2. Daging Cincang

3.1K 200 6
                                    

Azalia sudah keluar dari gedung bertingkat itu. Raut wajahnya tertekuk sepanjang jalan. Kakinya menghentak-hentak lantai sebab geram. Elsa yang melihat pun tahu kalau Azalia sedang kesal.

"Lia!" panggil Elsa, sebab Azalia berjalan melewatinya begitu saja. Hanya geram yang tergambar jelas di wajahnya.

Elsa bergegas mengikuti gadis itu. Selama perjalanan menuju apartemen, mereka tak berbincang apa-apa. Elsa yang merasa bersalah pun tak berani buka suara. Tadi, dia memang sengaja mencari alasan agar Azalia yang melakukan wawancara. Azalia menyerahkan berkas-berkas itu pada Elsa setelah mereka sampai di apartemen.

Azalia membuang napas, masih geram dengan ucapan CEO itu. Gadis itu langsung duduk kembali di depan laptop, hendak memberi ratting buruk pada perusahaan itu. Sedangkan Elsa yang merasa Azalia marah padanya pun hanya bisa diam.

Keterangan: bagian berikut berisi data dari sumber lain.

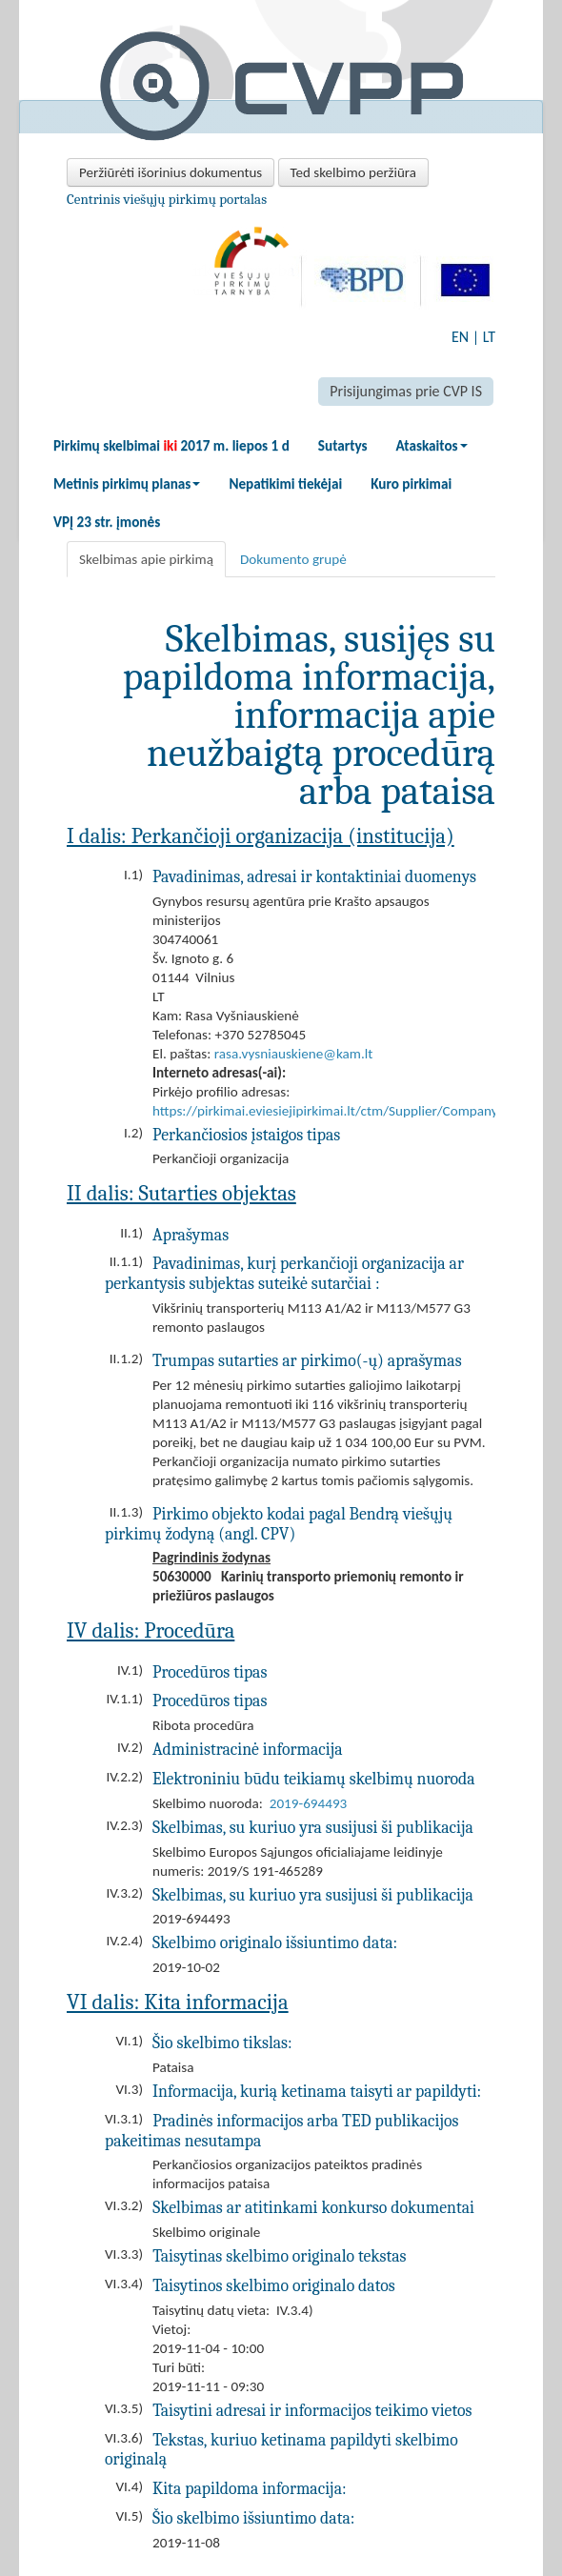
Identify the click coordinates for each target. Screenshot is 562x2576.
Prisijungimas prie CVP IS (406, 391)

"Biar kujelaskan padanya, apa itu sopan santun!" gerutu Azalia sambil mengetik sesuatu di sana. Dia memberikan bintang satu pada perusahaan yang memiliki ratting hampir sempurna itu.

CEO perusahaan ini semena-mena, tidak melayani tamu dengan baik, dan sangat tidak sopan!

Azalia menekan tombol kirim. Dalam hitungan detik, ratting itu turun meski sedikit. Azalia menghela napas lega setelah mengeluarkan unek-uneknya. Dia tahu kalau tindakannya ini kurang baik, tapi Azalia sudah terlanjur kesal, syaitan pasti telah meliputinya dalam kekesalan itu.

Elsa yang barusan mendekat dan membaca ulasan Azalia itu mengernyitkan dahi. "Jadi dari tadi kamu kesel sama CEO itu?" kata Elsa.

"Sama kamu juga...!" kata Azalia yang memang menyimpan sedikit sebal pada Elsa.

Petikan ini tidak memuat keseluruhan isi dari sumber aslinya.